Docker usage inside DGXH100

  1. Create docker image with base image as any preinstalled cuda tool kit 12.2, we have nvidia/cuda:12.2.0-devel-ubuntu20.04
  2. Create serc user inside docker container, to get user details, type the below command in DGXH100
    1. id <uid>
      
      Example:id secdsan

      output: uid=18308(secdsan) gid=1040(serc3) groups=998(docker),4002(sec_yoginderkumarnegi),1040(serc3)

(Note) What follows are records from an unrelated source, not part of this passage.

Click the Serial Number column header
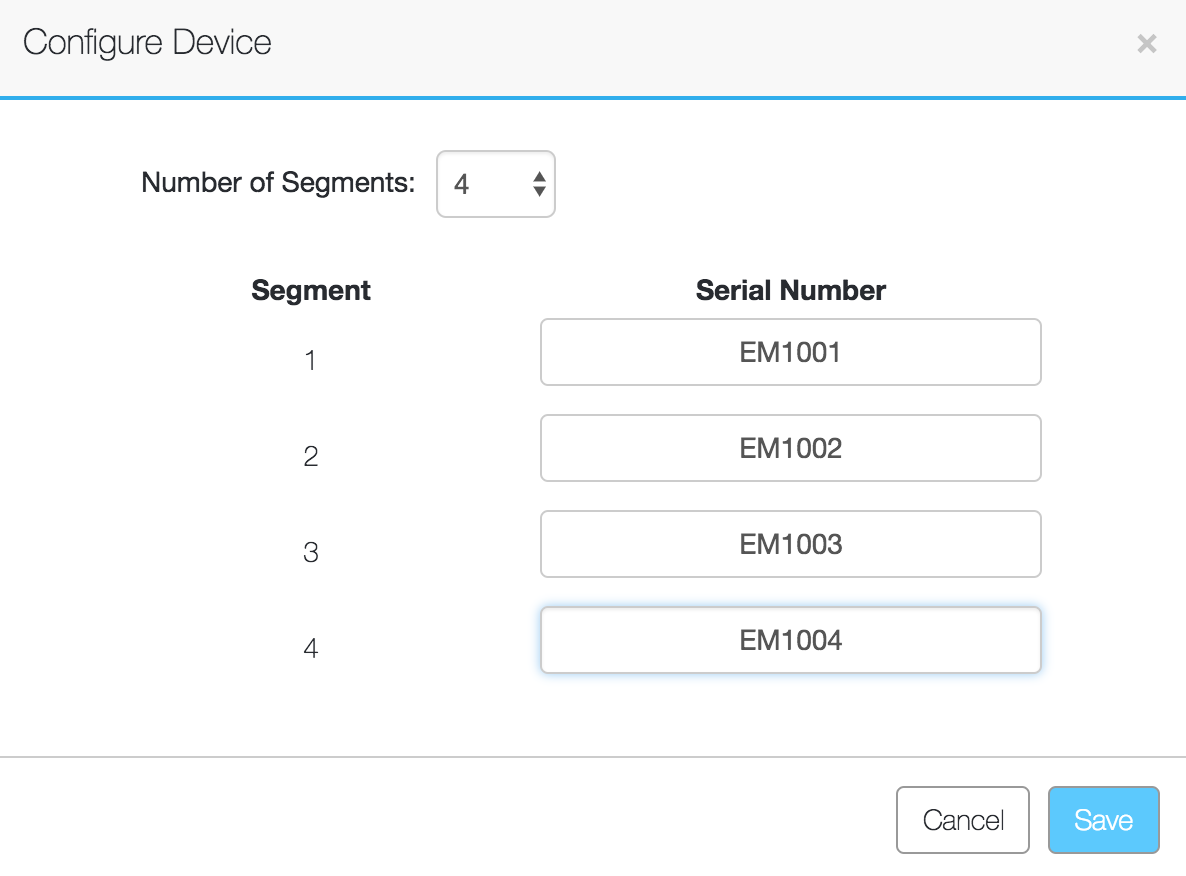Viewport: 1186px width, 876px height. [x=790, y=290]
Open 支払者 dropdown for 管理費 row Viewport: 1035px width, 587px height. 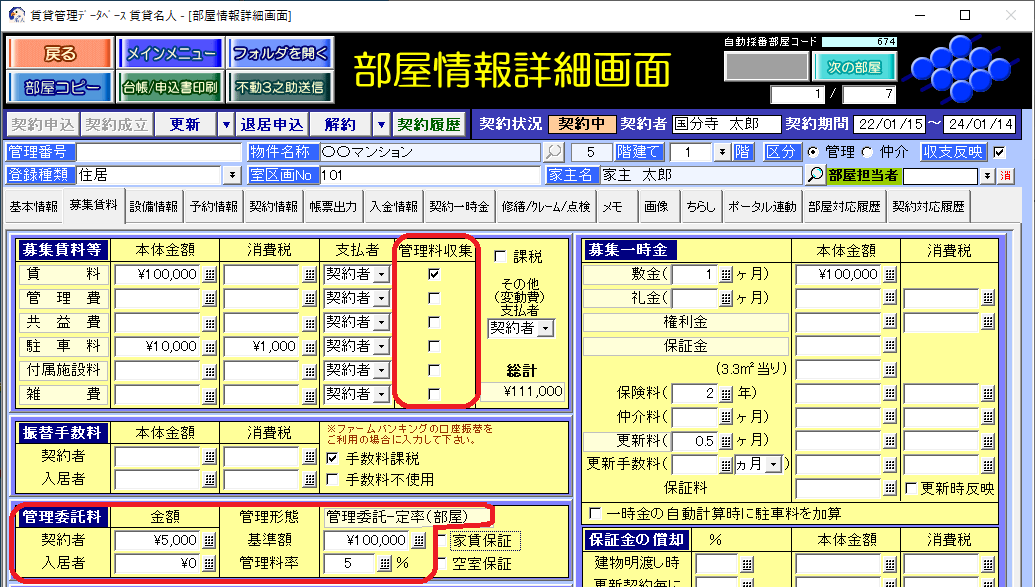click(380, 298)
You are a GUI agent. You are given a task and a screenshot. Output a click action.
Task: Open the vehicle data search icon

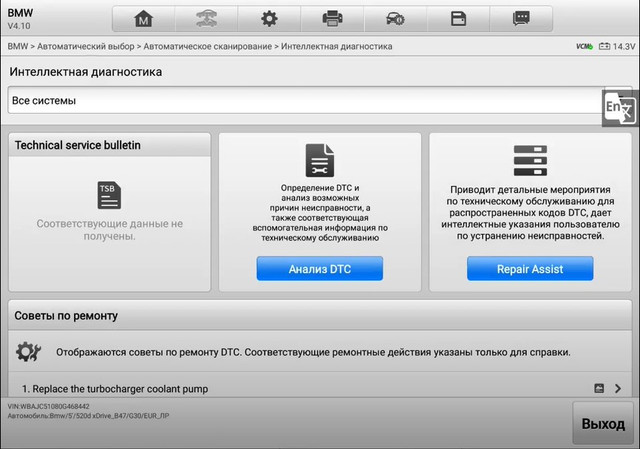click(x=395, y=19)
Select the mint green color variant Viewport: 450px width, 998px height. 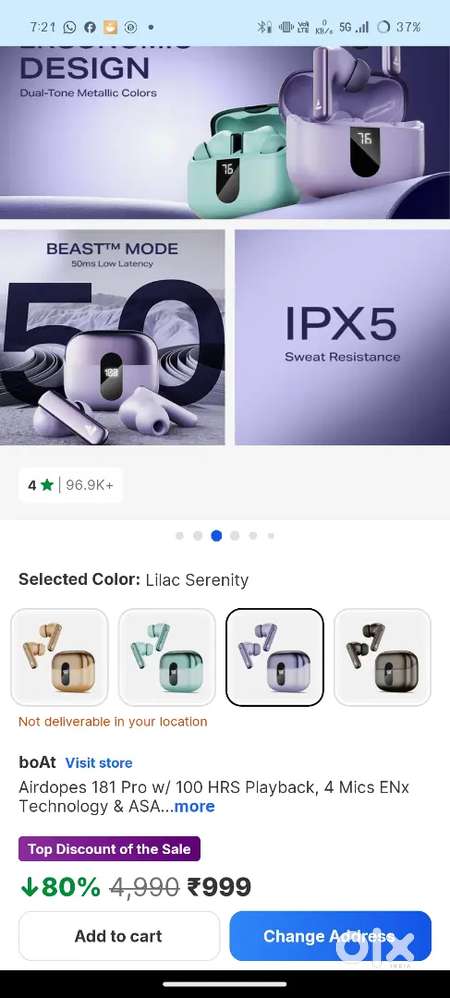coord(167,657)
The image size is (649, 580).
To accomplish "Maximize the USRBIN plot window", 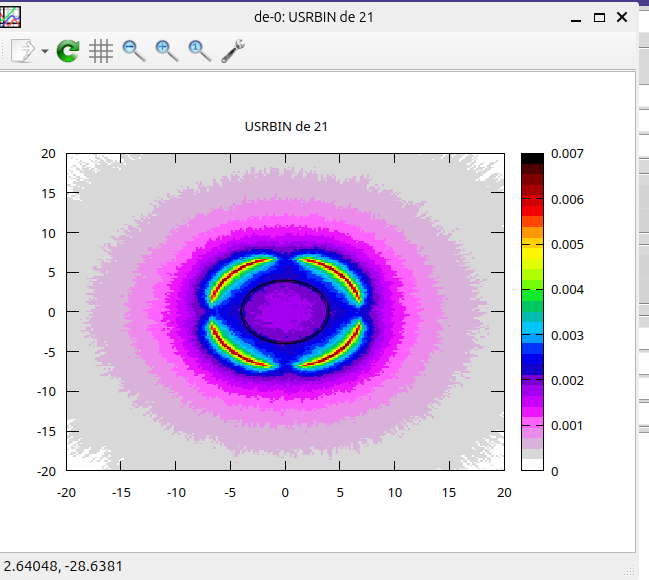I will pos(599,18).
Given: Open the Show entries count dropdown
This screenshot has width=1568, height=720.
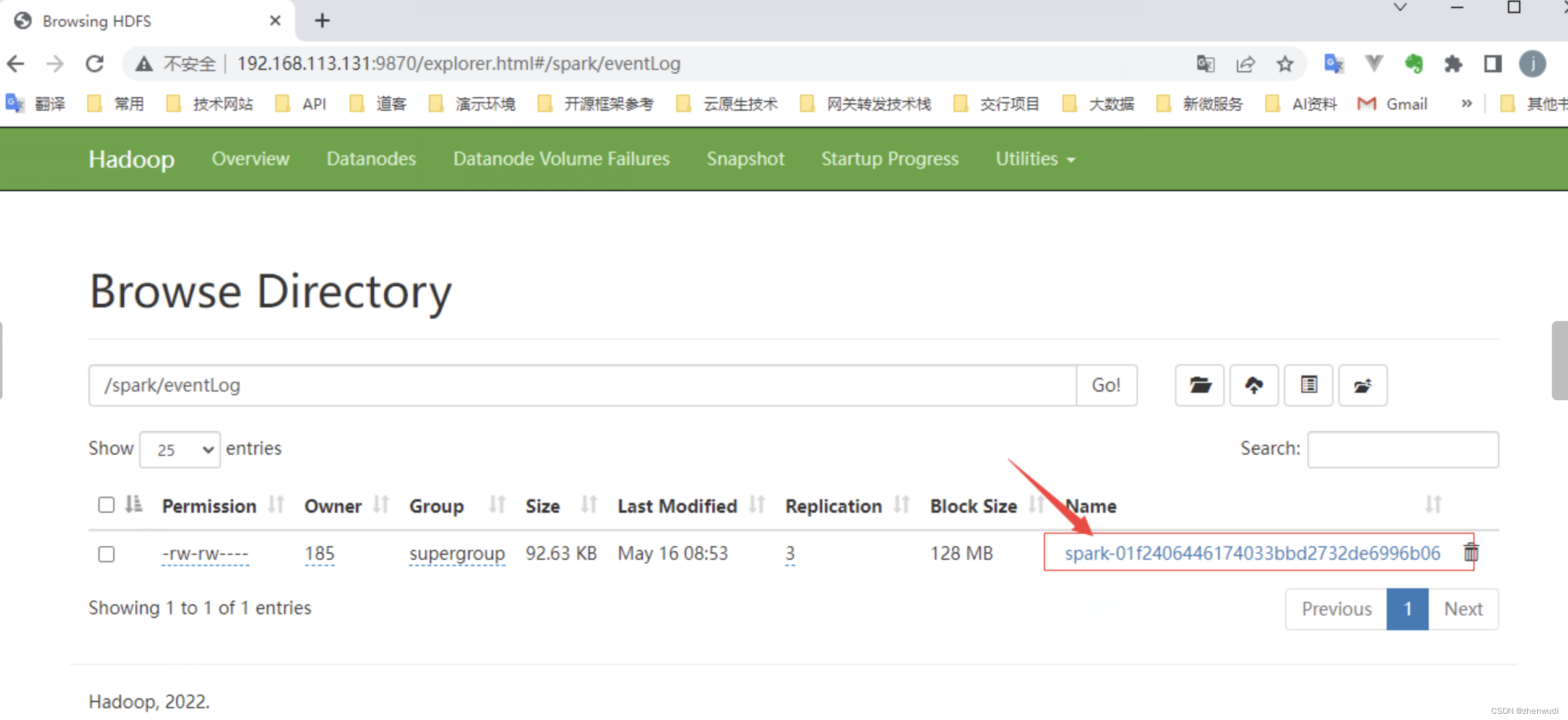Looking at the screenshot, I should (180, 450).
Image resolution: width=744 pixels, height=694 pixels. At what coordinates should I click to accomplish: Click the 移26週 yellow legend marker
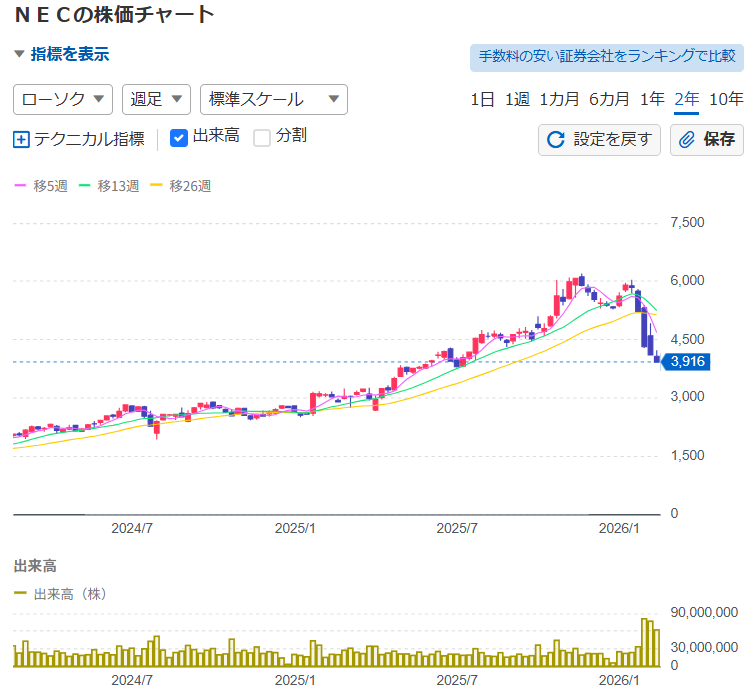point(156,186)
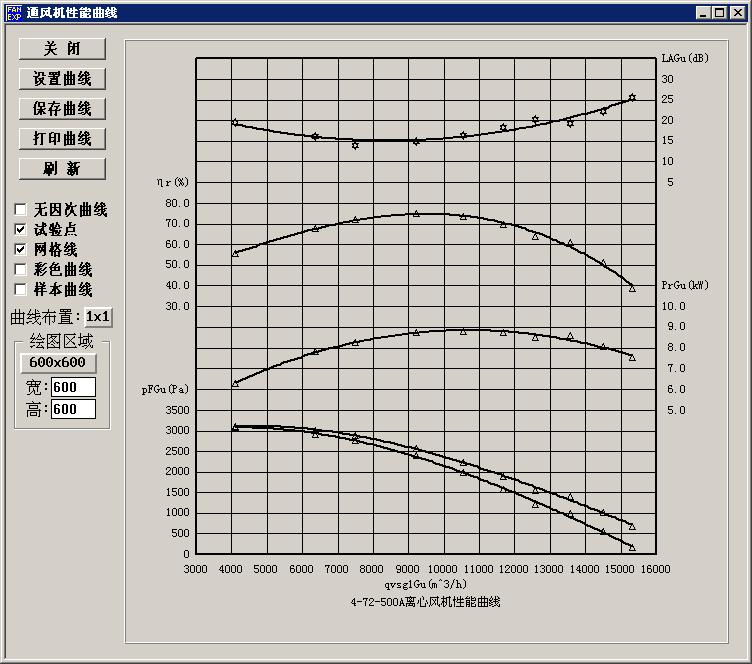Viewport: 752px width, 664px height.
Task: Uncheck the 试验点 checkbox
Action: point(20,230)
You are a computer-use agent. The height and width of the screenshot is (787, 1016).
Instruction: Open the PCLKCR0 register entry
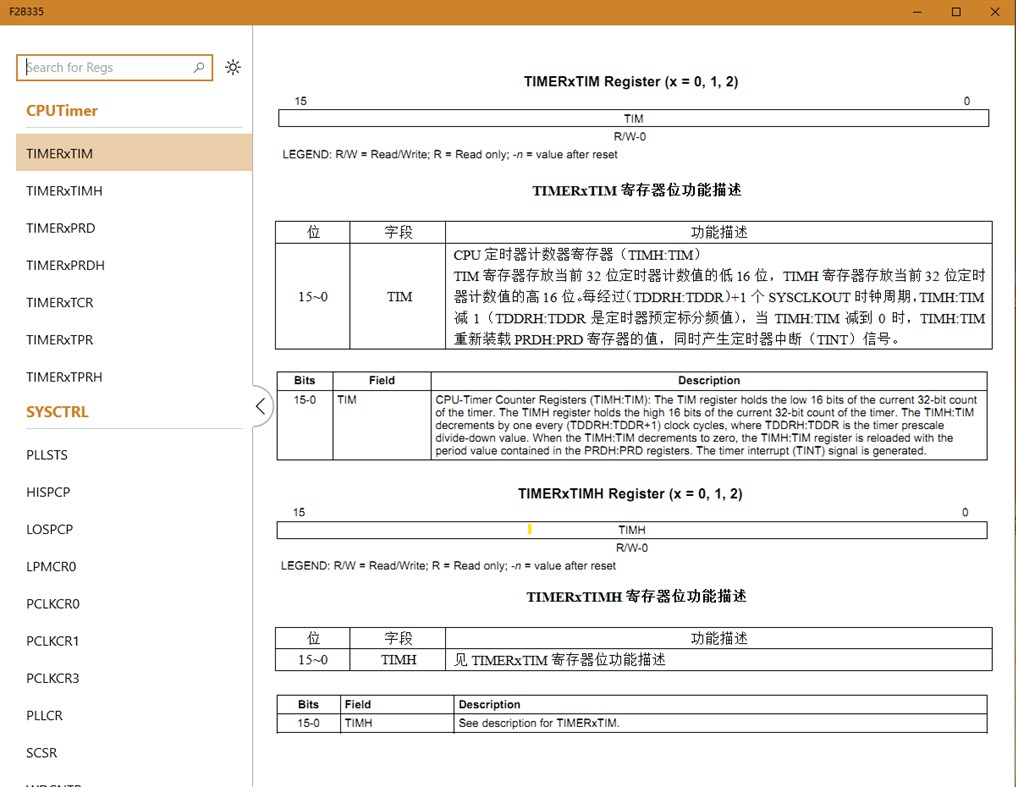point(52,604)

  3. Make note of uid, gid if group name is not available, use 3 letter short form of your department name, example for cds department, group name can be used as cds
  4. Create new directory inside /raid/<uid>/
    1. mkdir mydocker
  5. Create a file named “Dockerfile” and paste the below contents, Modify the user to be created, and any packages to be preinstalled inside docker container.
    1. FROM nvidia/cuda:12.2.0-devel-ubuntu20.04
      
      #set environment variables for user credentials obtained by step 2, password can be of users choice
      ENV dockerusername=secdsan
      ENV dockeruserpassword=password
      ENV dockerusergroupid=1040
      ENV dockeruserid=18308
      ENV dockerusergroupname=serc3
      
      # Set environment variables for non-interactive installation
      ENV DEBIAN_FRONTEND=noninteractive
      
      # Install necessary system packages
      RUN apt-get update && apt-get install -y wget bzip2 && apt-get clean && rm -rf /var/lib/apt/lists/*
      
      # Install Miniconda
      RUN wget https://repo.anaconda.com/miniconda/Miniconda3-latest-Linux-x86_64.sh -O /tmp/miniconda.sh && bash /tmp/miniconda.sh -b -p /opt/miniconda && rm /tmp/miniconda.sh
      
      # Add Conda to the PATH environment variable
      ENV PATH=/opt/miniconda/bin:$PATH
      
      # To install any other packages, uncomment below line and update or leave as it is, if not needed
      #RUN apt-get install <your desired package>
      
      #Install sudo to give user root access inside docker
      RUN apt-get update && apt-get install -y sudo
      
      #Create group and user
      RUN groupadd $dockerusergroupname -g $dockerusergroupid
      RUN useradd $dockerusername -u $dockeruserid -g $dockerusergroupid -d /home/$dockerusername
      RUN mkdir -p /home/$dockerusername && chown -R $dockerusername:$dockerusergroupid /home/$dockerusername
      
      #Set user password 
      RUN echo "$dockerusername:$dockeruserpassword" | chpasswd
      
      #Add user to sudo group
      RUN usermod -aG sudo $dockerusername
      
      #Switch to the user for all subsequent commands
      USER $dockerusername
      
  6. Within the folder where Dockerfile is present, run the below command to create a docker image with prebuilt conda and preferred user.
    1. docker build -t <preferred_docker_image_name> .

      Example:

      docker build -t secdsan_conda_with _dependiency .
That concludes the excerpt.